Hi Ed,
I kept my Nanny Goat - I am checking out maturing CO to see if it will ever properly satisfy me. If it gets worse, Marks get it back. Internet receipts last for a very long time
I'm drinking a 2004 CO pinot at the moment - Silky, Not bad, but NOT nicely evolved, nothing tending towards elegance. Modern producers are using a too heavy a dose of sulphites in NZ at the cheaper end. I need to reveal how CO pans out with bottle age. When I have sampled some over the next 12 months, I hope to convey some truth for traditional Pinot lovers, that many of the tabloid / daily rag wine writers don't bother to deal with.
At the affordable end, they side step anything to do with potential elegance and evolution from bottle age, cellaring and proper wine making. May as well be baked beans in a tin with some of them, a sort of Yes or a sort of No.
I believe I do understand where some part of that candy / confected element comes from now.
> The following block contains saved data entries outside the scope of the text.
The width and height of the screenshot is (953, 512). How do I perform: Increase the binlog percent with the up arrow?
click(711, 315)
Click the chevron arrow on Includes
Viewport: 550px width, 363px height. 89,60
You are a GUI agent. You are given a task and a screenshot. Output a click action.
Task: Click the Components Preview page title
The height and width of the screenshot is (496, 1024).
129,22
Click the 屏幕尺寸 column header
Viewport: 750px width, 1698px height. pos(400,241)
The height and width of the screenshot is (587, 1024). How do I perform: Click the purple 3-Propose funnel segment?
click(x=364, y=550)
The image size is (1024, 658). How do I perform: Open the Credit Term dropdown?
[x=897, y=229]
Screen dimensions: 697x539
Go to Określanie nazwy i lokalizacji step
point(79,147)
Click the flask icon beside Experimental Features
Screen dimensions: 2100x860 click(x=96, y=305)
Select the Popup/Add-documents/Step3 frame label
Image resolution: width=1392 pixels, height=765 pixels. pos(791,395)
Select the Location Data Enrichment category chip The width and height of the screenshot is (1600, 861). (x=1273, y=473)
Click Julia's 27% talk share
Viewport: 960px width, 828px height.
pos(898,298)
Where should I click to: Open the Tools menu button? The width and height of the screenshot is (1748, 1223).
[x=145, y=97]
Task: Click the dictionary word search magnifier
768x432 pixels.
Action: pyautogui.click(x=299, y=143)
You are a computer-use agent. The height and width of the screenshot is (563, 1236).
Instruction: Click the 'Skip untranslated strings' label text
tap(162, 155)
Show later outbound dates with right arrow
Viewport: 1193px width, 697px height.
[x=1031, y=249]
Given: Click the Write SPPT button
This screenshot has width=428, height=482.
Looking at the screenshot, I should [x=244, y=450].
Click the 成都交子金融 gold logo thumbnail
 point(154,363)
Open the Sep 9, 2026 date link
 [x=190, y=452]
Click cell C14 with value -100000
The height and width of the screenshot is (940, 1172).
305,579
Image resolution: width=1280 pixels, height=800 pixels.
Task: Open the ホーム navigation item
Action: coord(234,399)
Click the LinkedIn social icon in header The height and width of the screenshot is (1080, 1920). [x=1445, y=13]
But, I will have to move up the money to find something special in CO to avoid it.
At the moment - I'm damn near bloody sure that producers are chaptalising with a little sucrose, or inoculating the must for body and mid palate sweetness. Trouble is, I only really know what ripe Cote d'Or pinot tastes like.......To find this Holy Grail - if Hugh Johnson and many others are to be believed, one needs to spend more money than you, and the rest of us first thought.
I will get closer to understanding CO pinot noir - I hope.
At the mo, I realise that I appear to be as anal as Goose is about correct ( in his opinion) SB and MSB.
I like my affordable burgundian pinot tailored to the flavour that fairly ordinary french restaurents in the north country serve. So learning CO is a 1st step.